He gripped her backside with his strong hands and lifted her with him, still joined, his hips locked against hers. He tumbled her back on the bed and stretched her long and tight. “Look at me, Stefanie,” he rasped, and she forced her eyes to meet his. He hovered above her like a bowstring, drawn tight with anticipation, and kissed her lips. “Look at me loving you. As if . . .” His fingers curled around hers, high above her head.

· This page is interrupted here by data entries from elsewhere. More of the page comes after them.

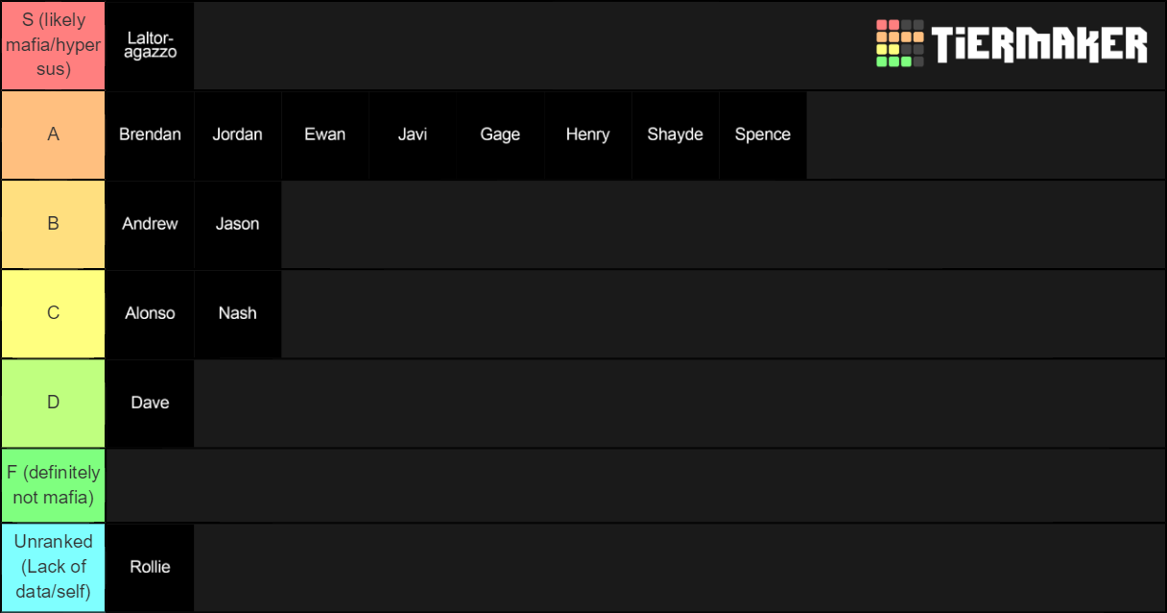Screen dimensions: 1167x613
Task: Select the Nash tile
Action: tap(237, 313)
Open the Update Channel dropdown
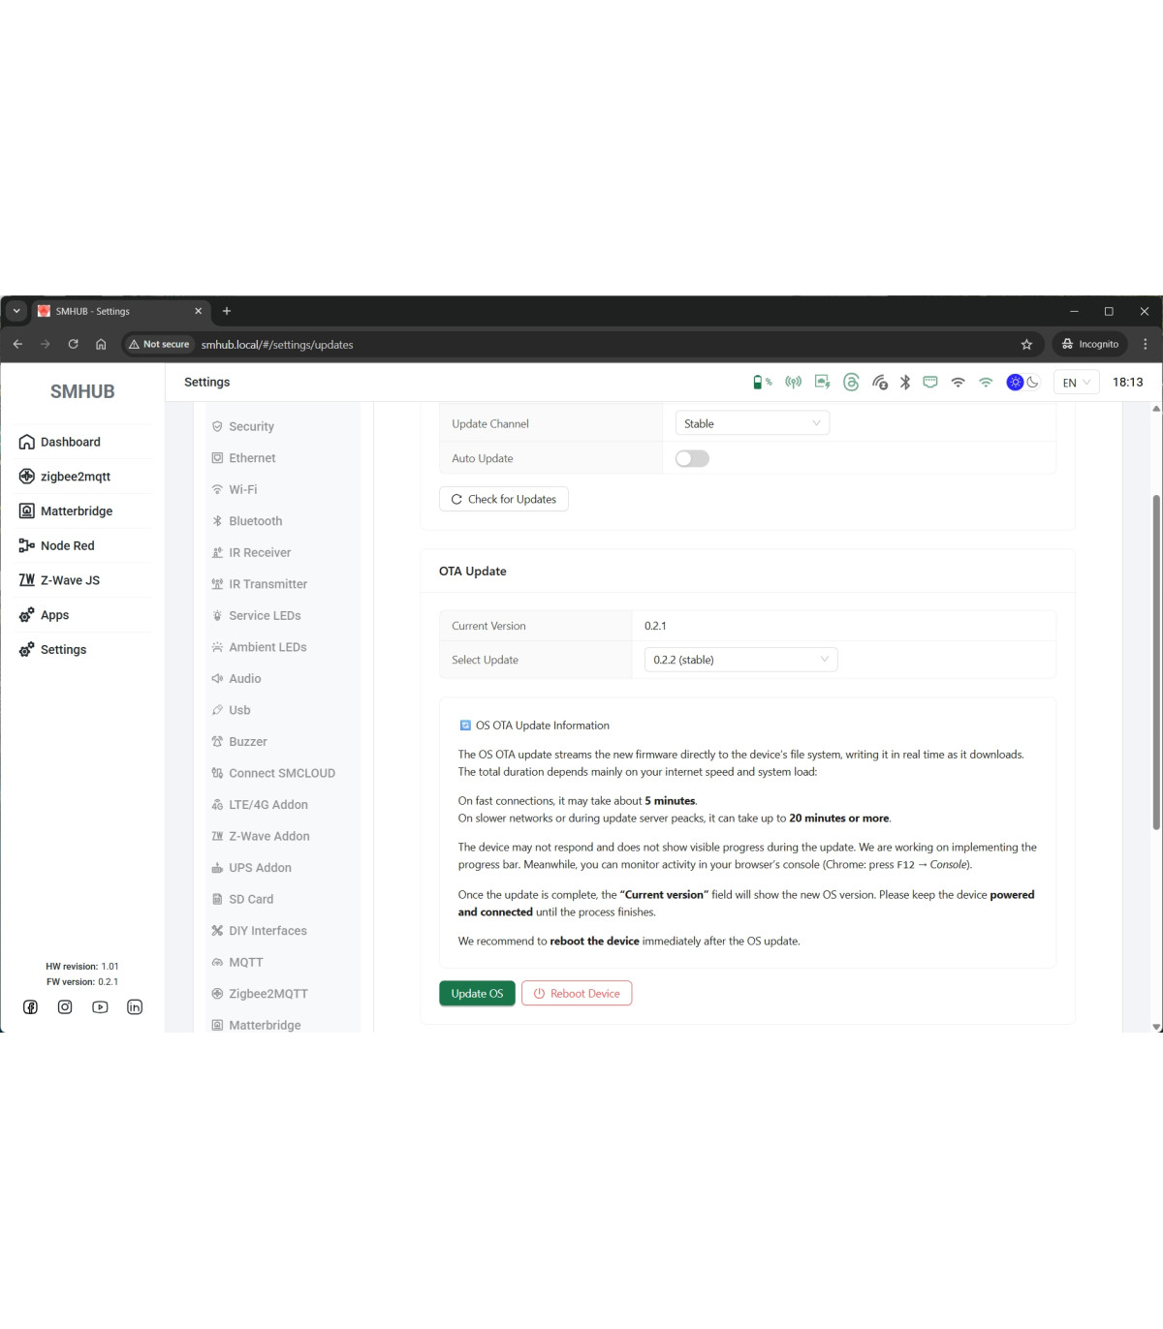 click(x=751, y=424)
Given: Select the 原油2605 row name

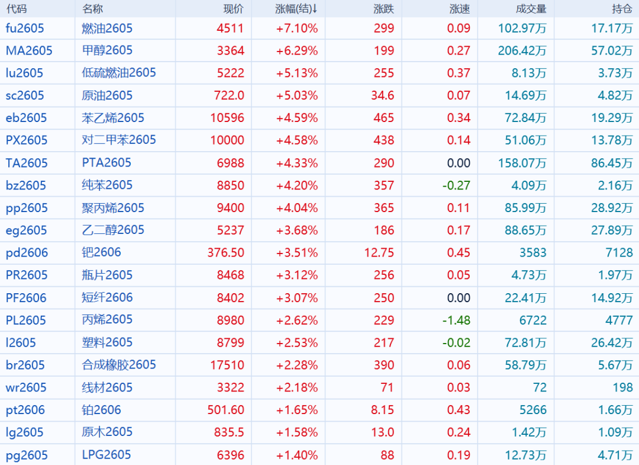Looking at the screenshot, I should click(x=107, y=95).
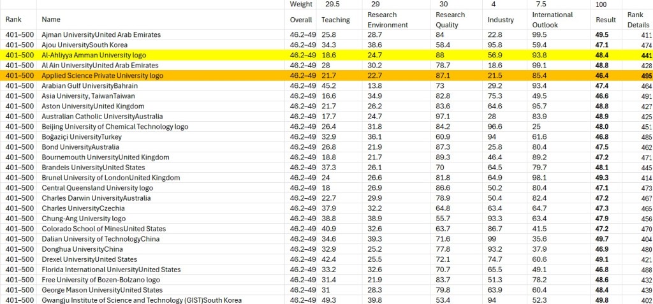
Task: Click the orange Applied Science Private University cell
Action: click(x=102, y=76)
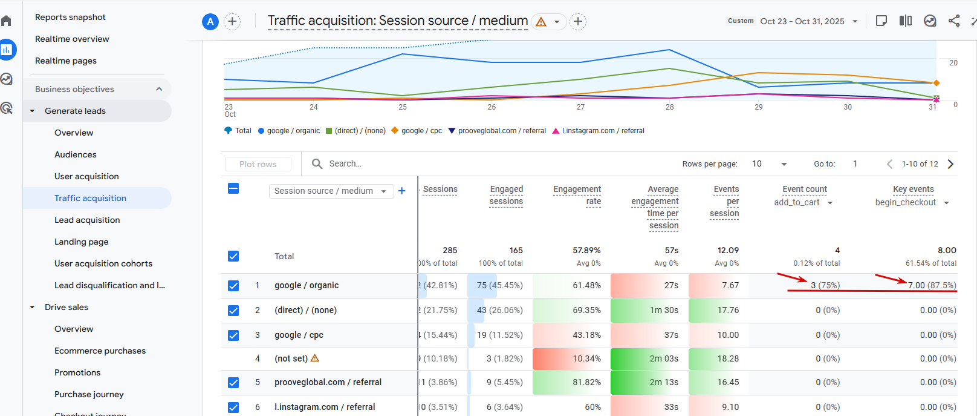Open the Insights icon in header
The width and height of the screenshot is (977, 416).
point(930,21)
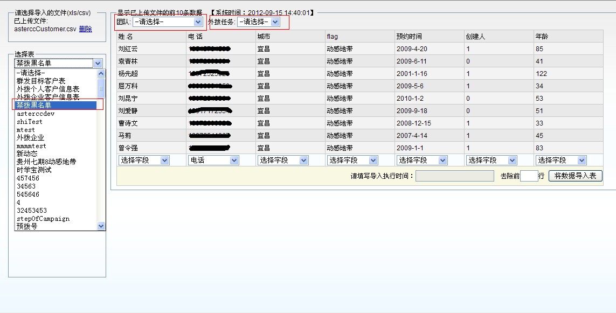Expand field selector under 年龄 column
The height and width of the screenshot is (313, 616).
560,160
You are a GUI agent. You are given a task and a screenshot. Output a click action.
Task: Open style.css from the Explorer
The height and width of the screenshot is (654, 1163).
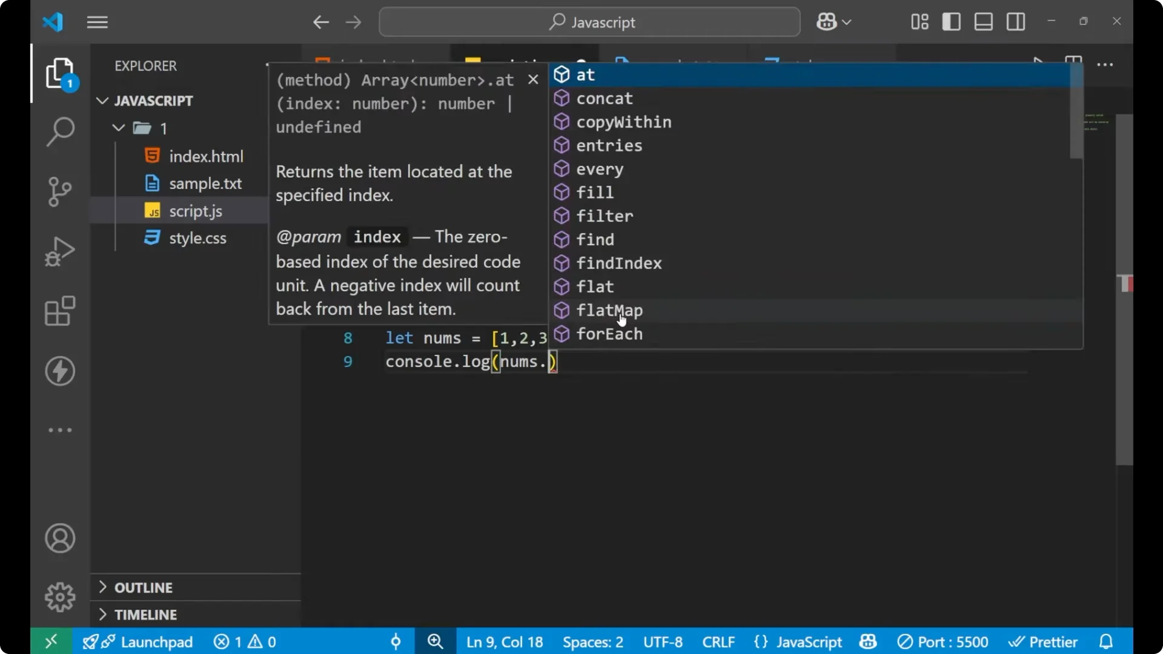[197, 238]
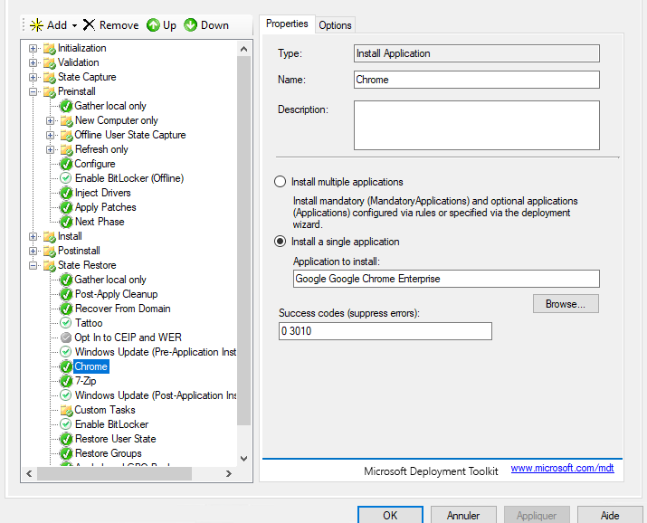Select Install a single application option
This screenshot has height=523, width=647.
pyautogui.click(x=280, y=242)
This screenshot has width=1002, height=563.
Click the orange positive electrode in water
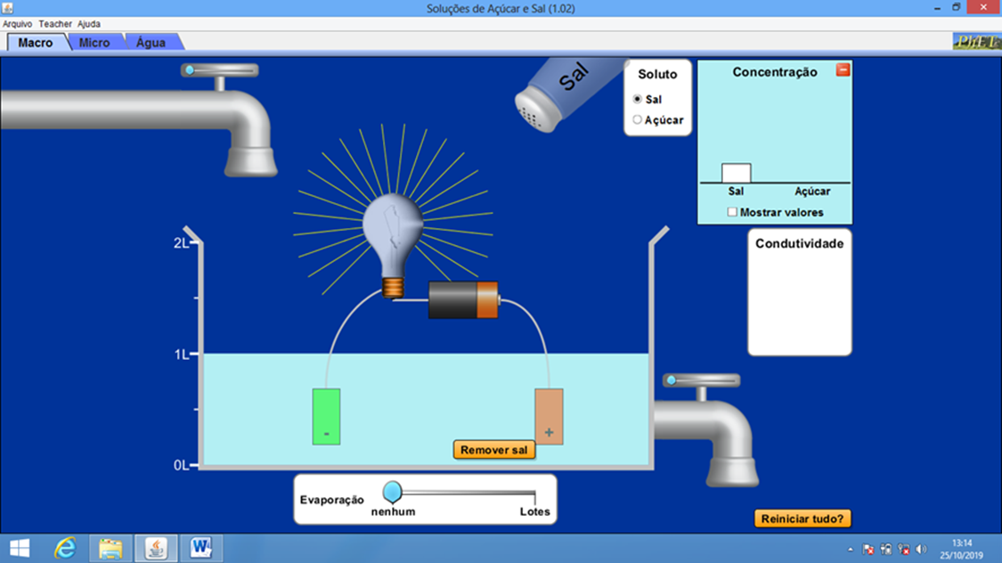pyautogui.click(x=549, y=416)
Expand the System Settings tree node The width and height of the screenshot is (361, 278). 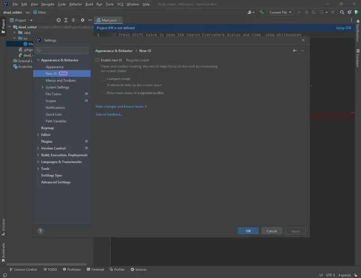43,87
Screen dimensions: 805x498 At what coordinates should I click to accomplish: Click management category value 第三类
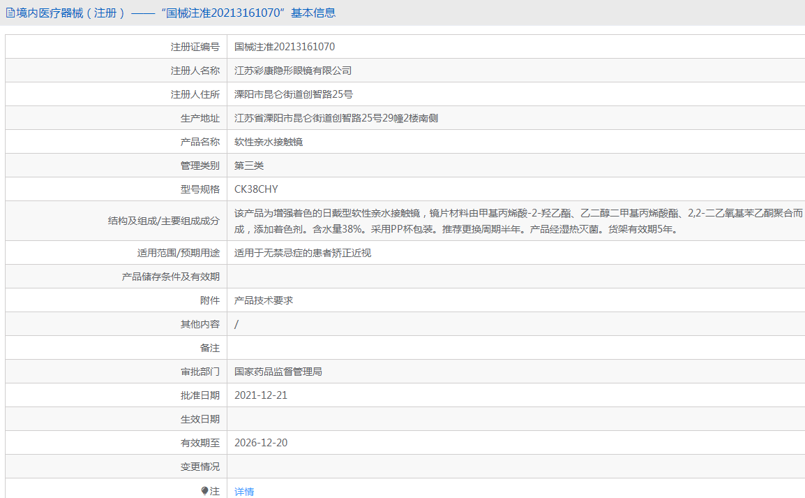tap(249, 166)

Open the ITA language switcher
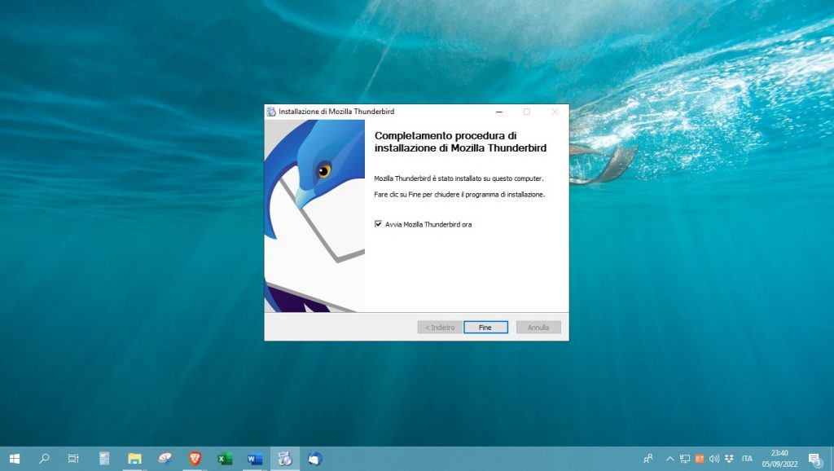[748, 459]
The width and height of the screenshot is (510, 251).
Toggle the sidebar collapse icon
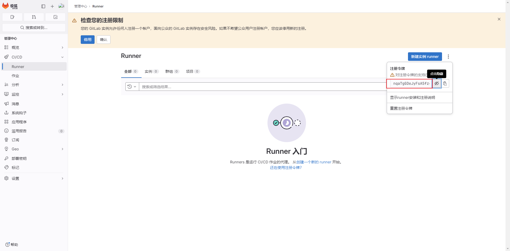click(x=43, y=6)

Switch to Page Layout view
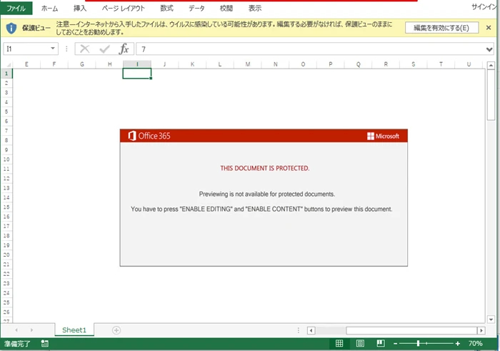359,344
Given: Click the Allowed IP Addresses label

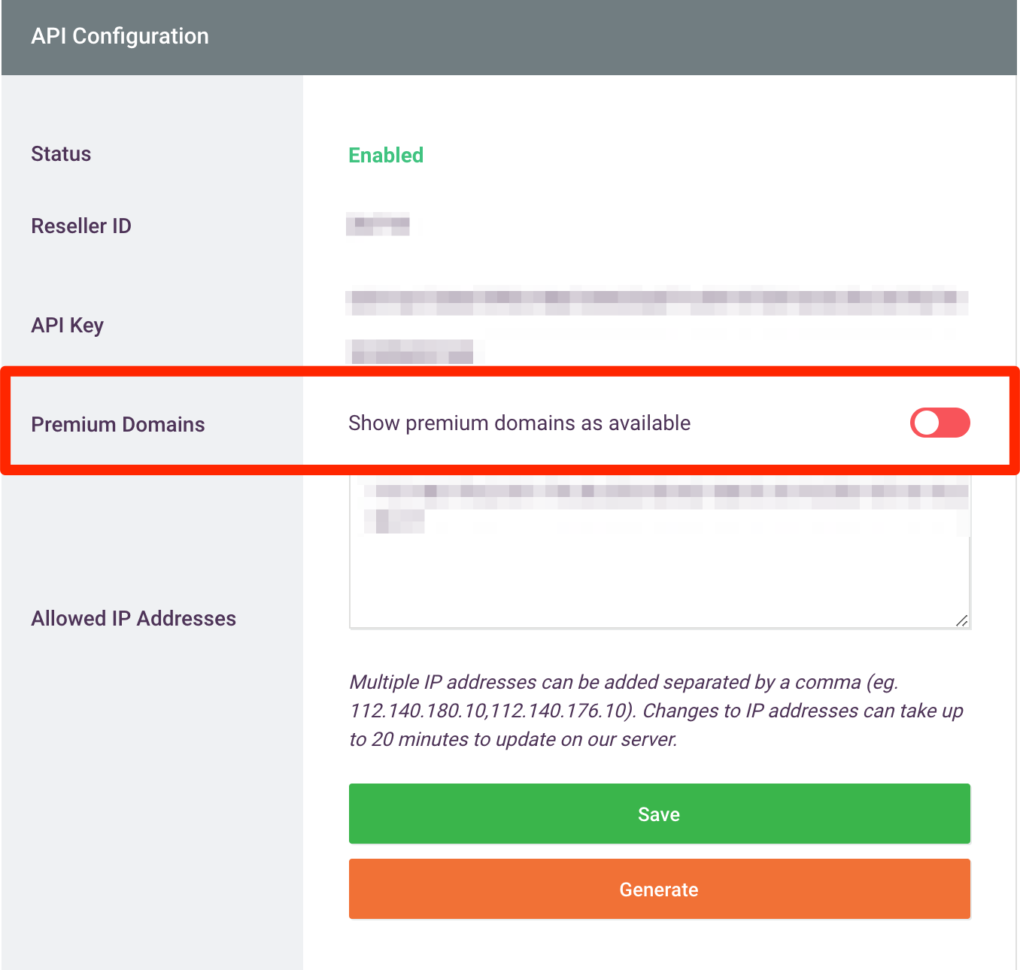Looking at the screenshot, I should [133, 619].
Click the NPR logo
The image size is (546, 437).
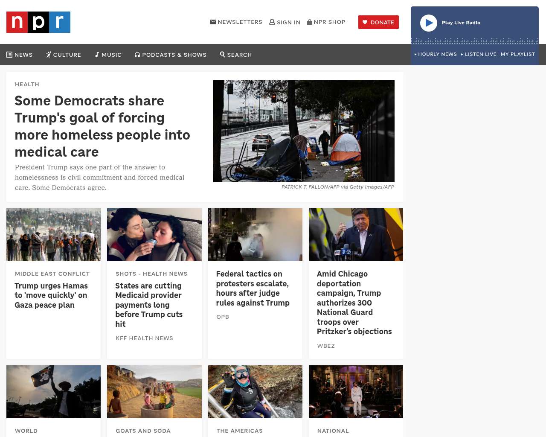(x=38, y=22)
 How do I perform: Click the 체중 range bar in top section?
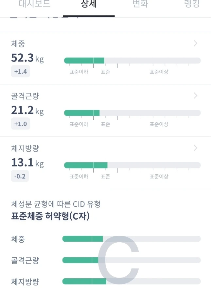(x=132, y=60)
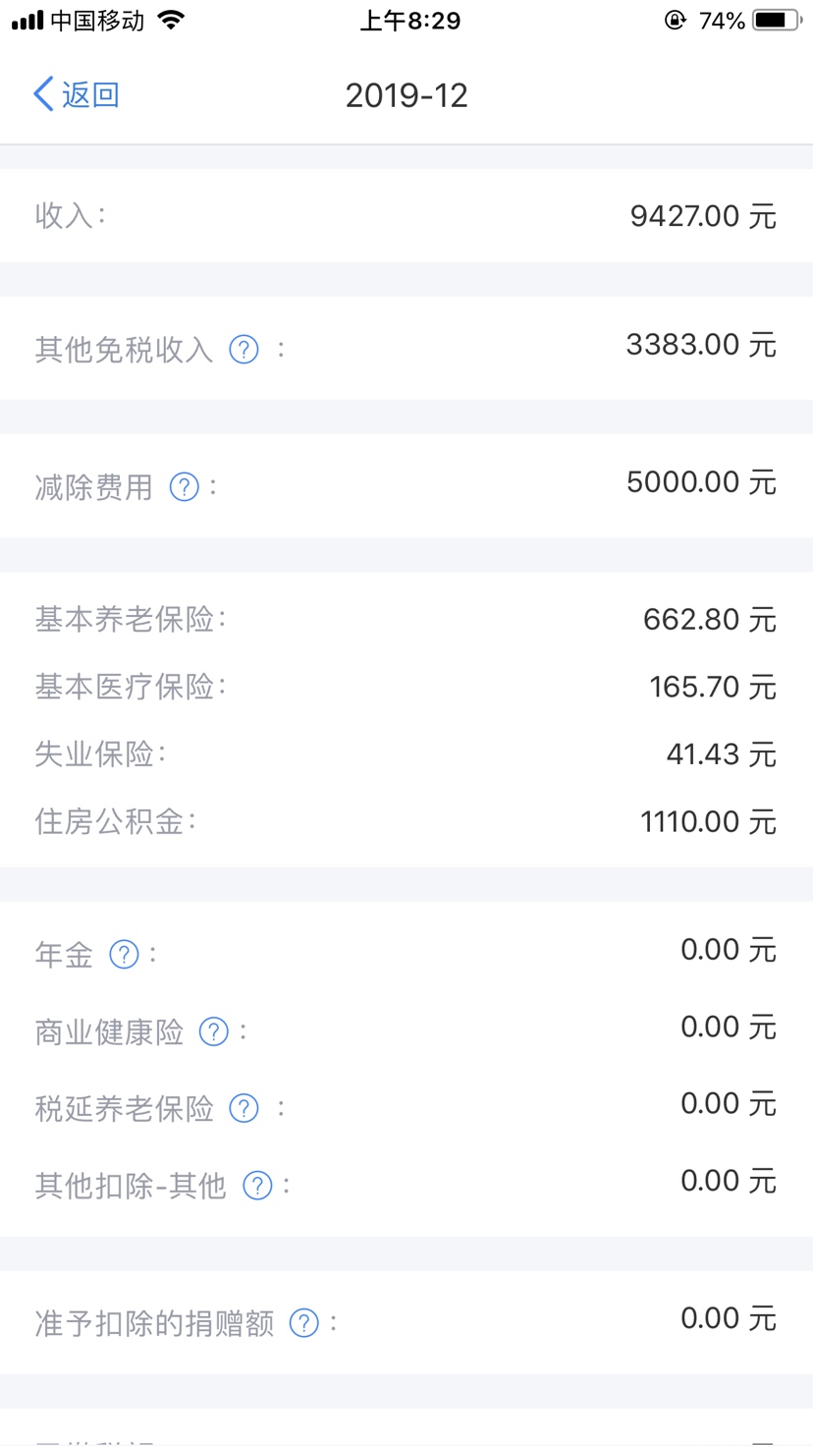Image resolution: width=813 pixels, height=1446 pixels.
Task: Tap help icon for 税延养老保险
Action: [244, 1108]
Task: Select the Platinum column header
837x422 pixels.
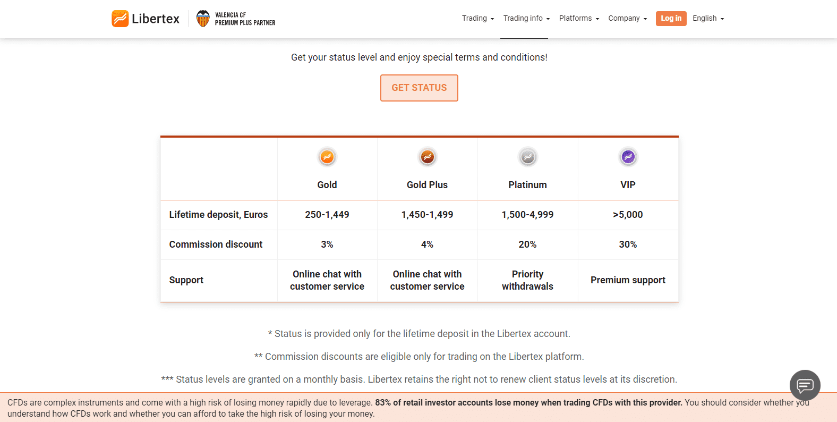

“As if what?” she gasped out.

“As if I’ve loved you all my life.” He thrust his hips into hers, and in a few heroic strokes he finished her off. She cried out, her back curved upward with the crashing force of her climax, and with a low roar he spent hard into her body, his buttocks clenching under her hands, his voice growling her name.

Afterward, drifting to sleep with his body still inside hers, his heavy shoulders draped protectively over hers, she thought how utterly they had united just now, how they were inseparable, bound and soldered together from tip to toe, and that nothing in the world could possibly come between them.

T
he pounding began shortly after dawn. Hatherfield’s body tensed, and in the next instant he leapt to his feet and grabbed the dressing gown from the floor beside the bed.

Stefanie struggled upward. “What is it?”

“Stay here,” he barked.

Well, she couldn’t do otherwise, lying naked in Hatherfield’s bed without a shred of clothing within reach. She sat up and clutched the blankets around her chest and stared at the closed door. Her pulse hammered hard. Was it the anarchists, her father’s assassins, hunting her down at last?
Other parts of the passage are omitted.